J’incline personnellement à croire que Bourdieu a eu tort de se manifester sur le plan politique. Non seulement parce qu’il rompait avec une déontologie professionnelle, non seulement parce qu’il rompait avec la neutralité axiologique wébérienne, mais surtout parce que je reste convaincu que les acquis de la sociologie sont profondément incommunicables, si ce n’est dans la gratuité (toute relative) d’un cadre académique. La sociologie a-t-elle encore alors une raison d’être ? Ne serait-elle que la satisfaction solitaire d’une libido sciendi ? Cela mérite réflexion...


(*) Pierre Bourdieu, Le sens pratique, Éd. de Minuit, Le sens commun, 1980, en particulier le chapitre I, 5 sur “La logique de la pratique”, p. 135-165, et tout le livre II.
(**) Joseph Richmond Levenson, Confucian China and its Modern Fate. A Trilogy, Berkeley, University of California Press, 3 tomes, 1958-1965.
(1) Voir notamment Lucien Jerphagnon, Histoire de la Rome antique. Les armes et les mots, 4e édition, Tallandier éditions, 2002.
(***) Wolfgang Köhler, L’intelligence des singes supérieurs, Paris, Alcan, 1927 [1917], p. 42.

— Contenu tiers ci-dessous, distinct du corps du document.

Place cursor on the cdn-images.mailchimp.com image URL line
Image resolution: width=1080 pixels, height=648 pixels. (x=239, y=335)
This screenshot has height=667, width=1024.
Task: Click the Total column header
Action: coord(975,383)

(2) Si l’évidence du social triomphe dans la doxa, il faut alors constater que le souci de s’en libérer a commencé avec les présocratiques et, bien qu’il ait pris des formes très variées, il ne s’est jamais perdu depuis lors. Nombreux sont ceux qui, dans cette entreprise, ont levé la patte... comme les singes de Köhler.
(3) Bourdieu parle souvent comme si la sociologie était tout entière à l’image de la sienne.